▶ **To be done**:
List each line of the material below that contains the word "font".

----------------

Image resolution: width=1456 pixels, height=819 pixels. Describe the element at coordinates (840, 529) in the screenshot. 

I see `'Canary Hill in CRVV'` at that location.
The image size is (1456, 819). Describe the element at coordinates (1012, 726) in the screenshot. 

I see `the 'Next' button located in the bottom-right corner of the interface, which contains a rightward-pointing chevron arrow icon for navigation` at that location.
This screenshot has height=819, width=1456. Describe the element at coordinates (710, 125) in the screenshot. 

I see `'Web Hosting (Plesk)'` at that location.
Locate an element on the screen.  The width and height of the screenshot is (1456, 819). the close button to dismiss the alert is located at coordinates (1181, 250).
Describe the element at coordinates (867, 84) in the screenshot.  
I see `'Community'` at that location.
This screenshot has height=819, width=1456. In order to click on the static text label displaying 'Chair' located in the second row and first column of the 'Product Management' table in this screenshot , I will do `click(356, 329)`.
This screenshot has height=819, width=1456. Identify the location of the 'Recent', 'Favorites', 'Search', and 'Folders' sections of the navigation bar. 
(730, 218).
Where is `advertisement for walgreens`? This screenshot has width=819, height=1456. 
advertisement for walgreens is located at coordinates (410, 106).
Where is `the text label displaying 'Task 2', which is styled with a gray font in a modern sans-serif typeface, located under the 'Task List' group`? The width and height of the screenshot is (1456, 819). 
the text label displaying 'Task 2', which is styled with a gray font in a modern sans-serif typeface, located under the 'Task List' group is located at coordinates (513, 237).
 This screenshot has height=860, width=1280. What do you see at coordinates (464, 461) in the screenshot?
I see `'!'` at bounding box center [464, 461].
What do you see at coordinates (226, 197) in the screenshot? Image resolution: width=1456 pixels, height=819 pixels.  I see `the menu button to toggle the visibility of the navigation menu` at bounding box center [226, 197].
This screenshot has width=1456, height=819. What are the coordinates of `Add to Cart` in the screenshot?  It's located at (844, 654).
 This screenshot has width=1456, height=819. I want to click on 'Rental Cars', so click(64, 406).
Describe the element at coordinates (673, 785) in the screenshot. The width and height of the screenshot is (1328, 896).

----------------

▶ **Problem solution**:
Where is `the text label displaying 'Task 2', which is styled with a gray font in a modern sans-serif typeface, located under the 'Task List' group`? The width and height of the screenshot is (1456, 819). 
the text label displaying 'Task 2', which is styled with a gray font in a modern sans-serif typeface, located under the 'Task List' group is located at coordinates (513, 237).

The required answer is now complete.